Perfection - Doing Everything Yesterday
When I started writing this blog again, I had such high hopes for how often I was going to write. Like many, I put an awful lot of pressure on myself to do everything perfectly – I mean, how could I not do everything perfectly yesterday?! Yep, I’m a perfectionist and that characteristic has repeatedly got me into trouble over the years.
In this moment, I’ve allowed myself to relinquish control and accept that I do not know what to write this time around.
Even as I type those words, it’s apparently a gateway to inspiration, the words are starting to tumble out of my brain and through my fingers.
It’s actually extremely liberating to start with vulnerability. It’s also incredibly hard.
That’s where the transition of my business comes in. I was working with an (amazing) brand coach who was so in tune with me that she alerted me to the fact that I’d completely lost myself in trying to sell my product. She couldn’t ‘see’ me.
Perfectly Imperfect
I know when I look back on my life so far there are many occasions when I’ve been so caught up in my head that I don’t see the obvious. Sometimes it takes another to see potential and to give the vote of much deserved confidence that you can’t always see yourself.
On a message thread with friends, this morning came this confidence boost.
“I’m so happy to have you two bad ass ladies in my life. (Also, on the days we don’t feel like we are bad ass).”
Hell yeah, we’re bad asses, even when it doesn't feel like we are!
Confidence in business (and your personal life) is tough, particularly when you are navigating every aspect of it yourself. I’ve been fortunate enough to have become part of a community of immeasurably strong humans who are thoughtful, wise, compassionate, and supportive.

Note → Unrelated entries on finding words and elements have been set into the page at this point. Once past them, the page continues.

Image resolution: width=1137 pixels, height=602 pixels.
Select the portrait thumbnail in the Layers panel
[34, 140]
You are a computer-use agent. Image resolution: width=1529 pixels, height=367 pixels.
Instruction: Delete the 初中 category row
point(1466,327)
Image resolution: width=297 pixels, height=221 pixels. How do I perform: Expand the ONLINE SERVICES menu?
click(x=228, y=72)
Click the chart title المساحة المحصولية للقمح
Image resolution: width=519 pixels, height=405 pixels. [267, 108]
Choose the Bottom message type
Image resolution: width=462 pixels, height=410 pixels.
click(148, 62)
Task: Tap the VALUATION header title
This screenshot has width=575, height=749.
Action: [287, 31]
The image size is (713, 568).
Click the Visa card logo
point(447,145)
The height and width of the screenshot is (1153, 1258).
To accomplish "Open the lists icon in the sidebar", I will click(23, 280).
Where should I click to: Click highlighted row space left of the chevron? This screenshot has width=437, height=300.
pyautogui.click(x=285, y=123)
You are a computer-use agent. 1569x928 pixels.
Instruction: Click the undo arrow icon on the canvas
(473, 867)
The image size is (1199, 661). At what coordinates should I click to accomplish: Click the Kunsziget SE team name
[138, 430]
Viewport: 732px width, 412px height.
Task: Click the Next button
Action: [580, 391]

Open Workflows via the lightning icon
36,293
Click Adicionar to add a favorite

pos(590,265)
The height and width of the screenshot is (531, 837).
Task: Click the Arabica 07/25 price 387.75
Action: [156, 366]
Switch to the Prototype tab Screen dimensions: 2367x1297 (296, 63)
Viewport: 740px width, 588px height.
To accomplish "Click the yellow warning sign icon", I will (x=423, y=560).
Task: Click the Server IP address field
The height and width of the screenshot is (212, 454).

You are never alone in a communi-tea, (like what I did there?!). Community manifests itself in so many different forms, it isn't confined to in-person only.
Not everybody has access to the conventional physical community, and I’m discovering that there are hundreds of variations on Instagram. Often the anonymity of the cyber world gives people a boost of courage providing that first baby step to practice being vulnerable. You just have to find your people.
I’m still working on that last one given that I’m steering my ship in a different direction now. As cliché as it sounds, it’s about taking one step at a time and accepting that it’s okay to be the tortoise and not the hare.